Riches was speaking at a packed debate called British Housing: The Crude, the Bad and the Ugly organised by Fourth Space Architects at Hackney’s Ombra bar. It was the last in their controversy-courting Negroni Talks series this year.
The discussion centred around how Britain can build better-quality housing when the market is so dominated by a handful of volume housebuilders and inflated land values.
Riches also spoke about the importance of a client who is motivated to design and build well – such as a local authority which has a long-term interest in what it builds. Goldsmith Street, whose client was Norwich council, is designed around streets and car-free “ginnels”.
Neil Murphy, co-founder of small-scale developer Town – the firm behind similarly pedestrian-friendly Marmalade Lane co-housing in Cambridge – sympathised with her carbon tax call.

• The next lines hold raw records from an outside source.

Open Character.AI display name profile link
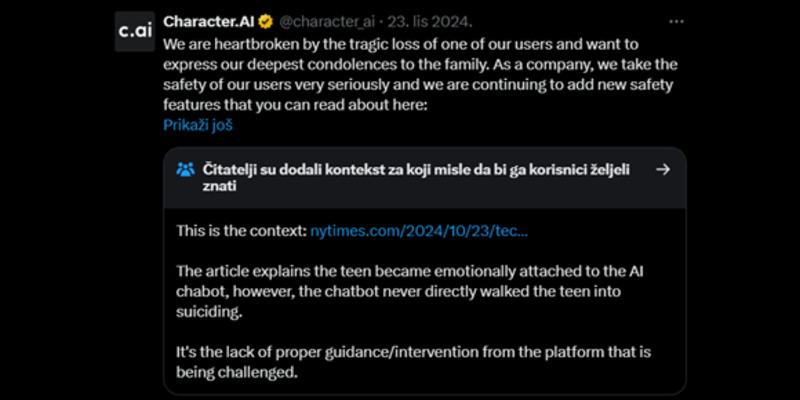Screen dimensions: 800x400 tap(209, 21)
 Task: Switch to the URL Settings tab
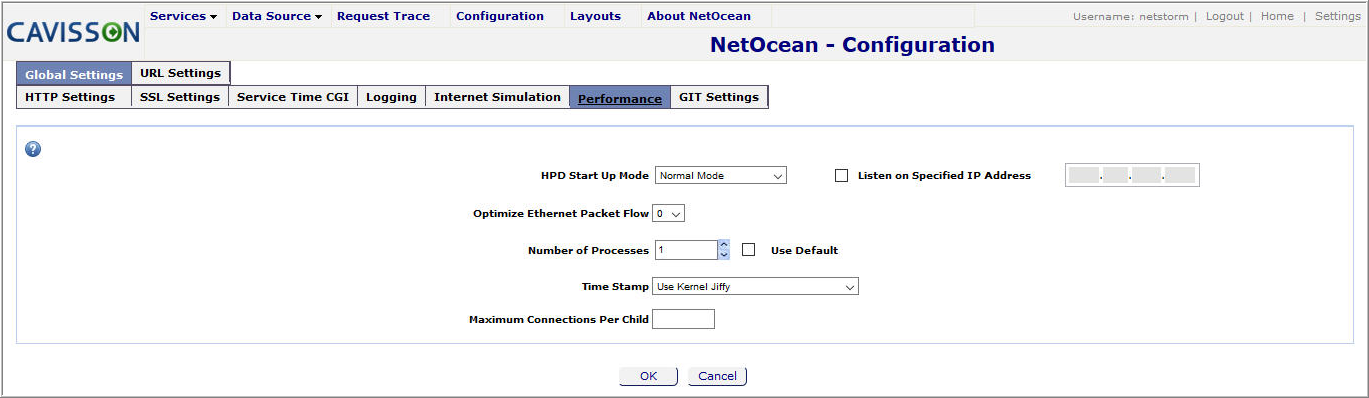click(x=181, y=73)
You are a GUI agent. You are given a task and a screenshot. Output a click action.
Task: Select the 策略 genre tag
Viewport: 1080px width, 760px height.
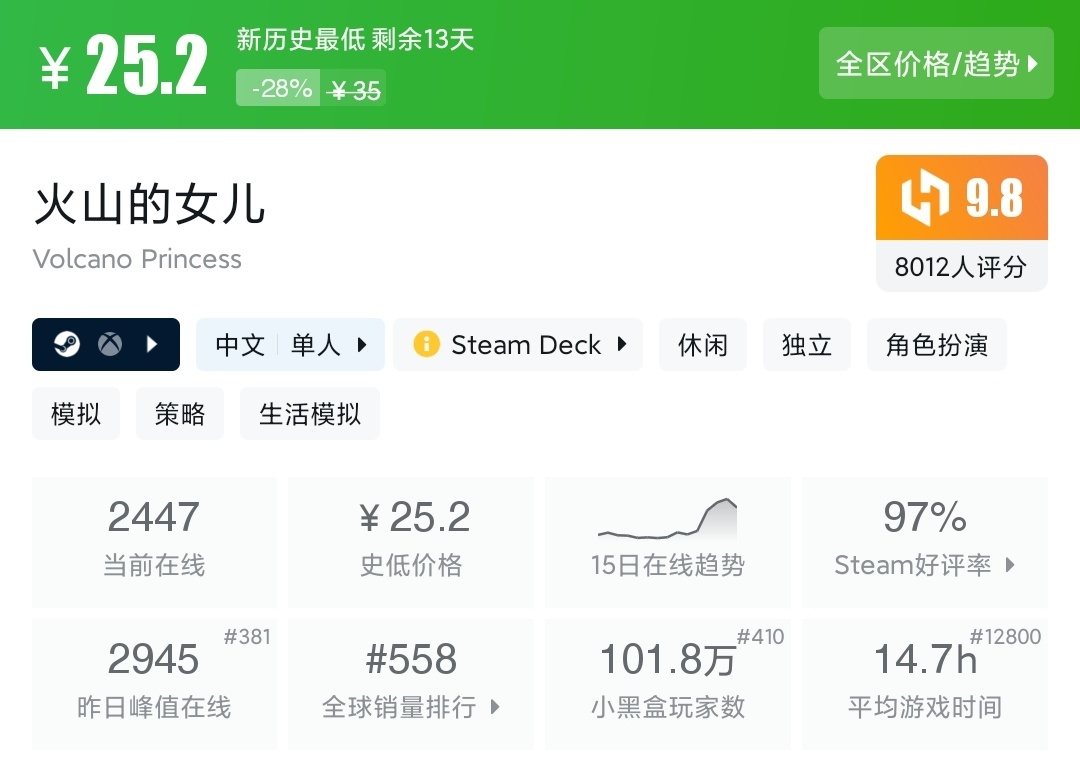(x=180, y=414)
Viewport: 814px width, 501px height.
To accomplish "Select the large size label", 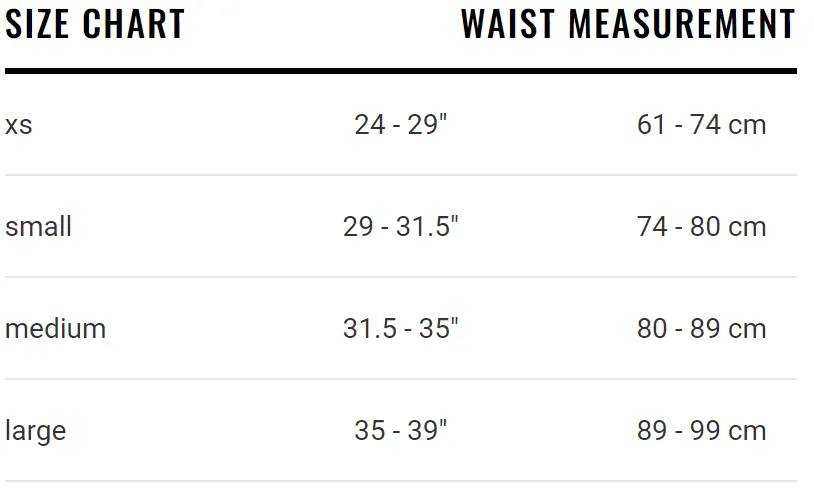I will [36, 431].
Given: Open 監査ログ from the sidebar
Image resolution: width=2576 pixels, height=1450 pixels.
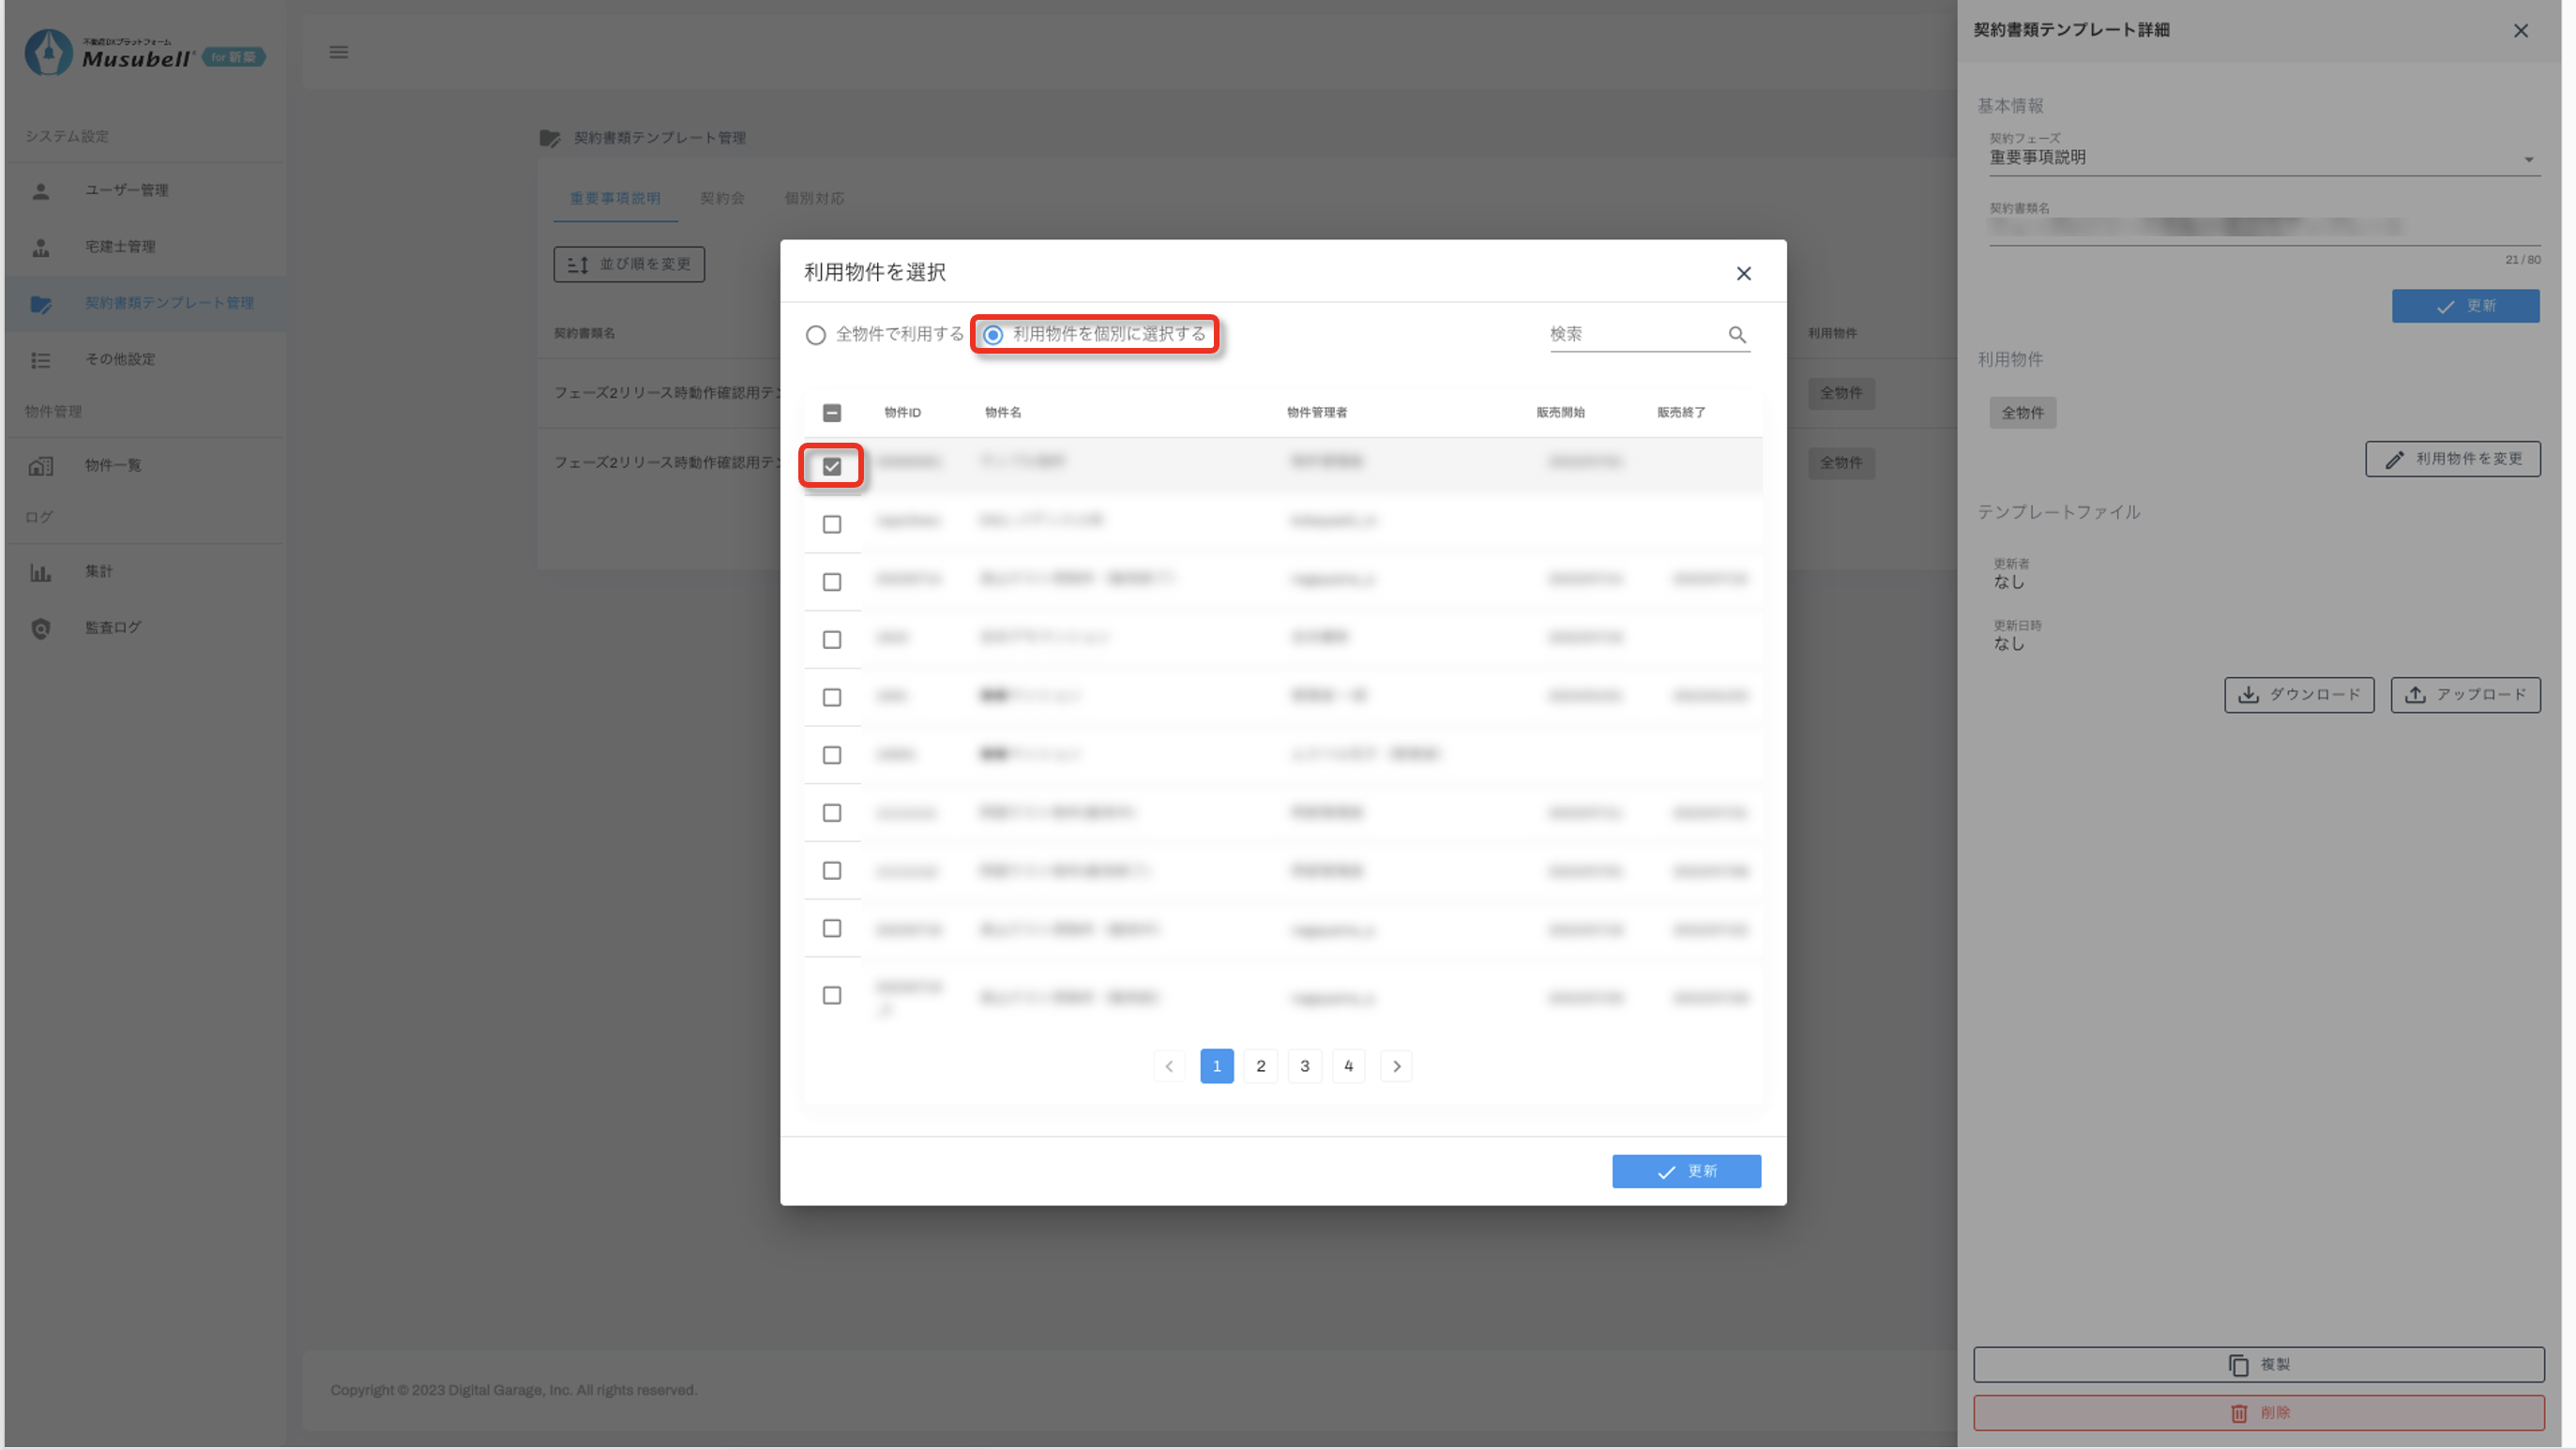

“When we are looking at an industrial level of carbon emissions things like cap-and-trade systems and carbon taxes are now part of the conversation. The idea you can bring your built environment sector into that and look at it as Annalie suggested is a good one,” he said.
He added: “In the UK we have a way of making policy frameworks driven by a mentality that says if there are no market externalities then the market will provide. The mentality of government is that housing is an entirely private activity.”
But housing was a “fundamental part of our infrastructure and it shouldn’t have to pay for itself”, he said. It should be subsidised like the NHS – as it was after the war.
He said: “I think the answer is housing should be paid for as part of a sensible mixed economy national programme. It shouldn’t just be down to land value and cross-subsidy in projects. It’s every bit as important as the NHS.”